There is something magical in the way clay objects are literally transformed into ceramic objects, especially in the wood kiln. You can see that in these before (left) and after (right) pictures of the front stack of first firing we did this summer.
It was another rewarding two weeks teaching Wood-Fired Ceramics at Honeyrock this year. It is always a time that is both very intense and yet somehow reenergizing. It is both mentally and physically demanding, and yet I return refreshed. There is something about being at Honeyrock, surrounded by al that natural beauty, and it's "a place apart" mission, that gives me room to breathe, even when I have to squeeze 96 hours of teaching (!) into two weeks.
This year I had a rather large group of undergraduate students (7) and two alumni in the class. The class really bonded, and really got into the spirit of what I was trying to show them. I was particularly impressed with the way they shared ideas, encouraged and inspired each other, and their willingness to do the dirty work—the cleaning and grinding and heavy lifting—that has to be done but nobody really wants to do (especially in the rain, and it rained almost every day). I wish I had a photo of the group to share, but I was so busy working I forgot. I was reminded, as I was so often during the past school year, how much I really enjoy teaching. That may sound like an obvious thing for me to say, seeing as I have been in the profession almost all of my adult life, but it still surprises me.
Like many ambitious grad students, I went to grad school with one eye on teaching and one eye on becoming established enough to stop teaching. In my case the dream was to make enough to settle into a property somewhere in the Carolina mountains, build a beautiful house, studio, and kiln, and ship my work to all the best galleries and museums. No more teaching, just endless time and space for making work. Ok, if I'm honest this is still largely my dream. Except now included in that dream are (at least a few) students. I'm not sure exactly when they became a part of my vision, but I recognize now how much satisfaction I get from passing on some of what I have learned, both to people just starting their artistic journey and to those who are committing themselves to the vocation. A few years ago I realized that I owed it to my work to do all I can to get it out into the world. I think I am also becoming aware that I also have a responsibility to my discipline to do all I can to pass along what I have learned.

Dataset section:

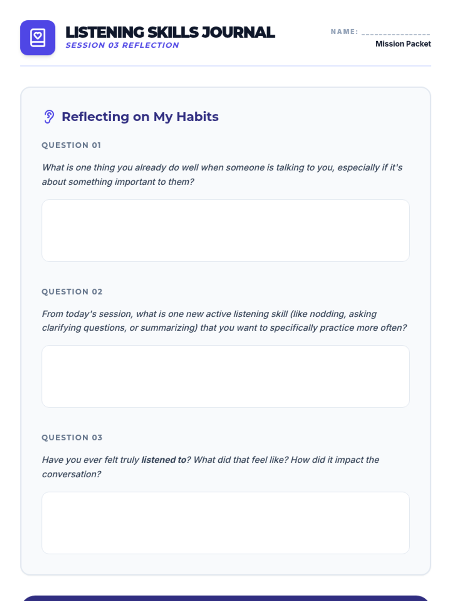Click the bold "listened to" text
Screen dimensions: 451x601
[x=163, y=460]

Objective 1: For the ceramics teaching post, say whether each statement agrees with it, answering yes or no and quoting the words that decide it: (a) the class included seven undergraduate students; (b) the writer took a photo of the group; (c) the dream property was in the Colorado mountains.
Objective 2:
Answer from the ceramics teaching post:
(a) How many hours of teaching had to fit into the two weeks?
(b) How many alumni took the class?
(c) How often did it rain during the course?
Objective 3: Write the next part of the ceramics teaching post, picking up after its final sentence.
The listing comes from a separate source unrelated to the ceramics teaching post.

Output 1:
(a) Yes: "a rather large group of undergraduate students (7)"
(b) No: "I wish I had a photo of the group to share, but I was so busy working I forgot."
(c) No: "settle into a property somewhere in the Carolina mountains"

Output 2:
(a) 96 hours
(b) Two
(c) Almost every day

Output 3:
I also had time to reflect on how obscenely fortunate I am to do what I do and have what I have.. Along with my ambition comes a all-too-quick-to-surface jealousy, which both sees what others have and accuses me of not achieving more. This, again, is something that I find has been shifting throughout the past year, but there were certainly moments at Honeyrock, even after a long day working in the rain, when I would find myself so grateful for my colleagues and the time we could spend together, or for time alone watching the sunset on the lake from a canoe, or for time just reading a mystery book in front of a fire, or mostly for time spent missing my family.and thinking about how awesome they are. I had many "It's a Wonderful Life" moments during my two weeks, and those moments help silence the "more, better, faster" voices that often dominate my thoughts.
There was also an article that came out that says people generally become happier after 50, and since I had my 50th birthday while at Honeyrock maybe that had something to do with it. :)
At one point near the end of the second firing my colleague and friend Ryan Kemp remarked, "I never knew how much work went into this." So true. He had just witnessed the flurry of activity at the end of the firing, when all the ports have to be sealed, and the pressure inside the kiln (at that point at around 2400 degrees F) causes flames to escape out of every crack it can find, which all have to be "chinked" with slop clay. This after a day of loading and bricking up the door, and another 14 hour day of nursing the fire, chopping and hauling wood, and stoking every four minutes. (This is a small kiln so the firing is quick, not the 3-5 day ordeal it is with larger kilns). I recognize now how tired I am after it's all done, and how much more sore my back is, in spite of my relatively good health and strength. I don't want to overplay this card, but I am at least on the fringes of understanding that while I have some amazing friends, like Steve Driver, who have been able to sustain a career in wood firing well beyond into retirement, I probably have a limited amount of time to continue to work in that fashion. It is important that I recognize my limitations, that they are changing, and adjust accordingly. Also to appreciate what I can do while I can do it!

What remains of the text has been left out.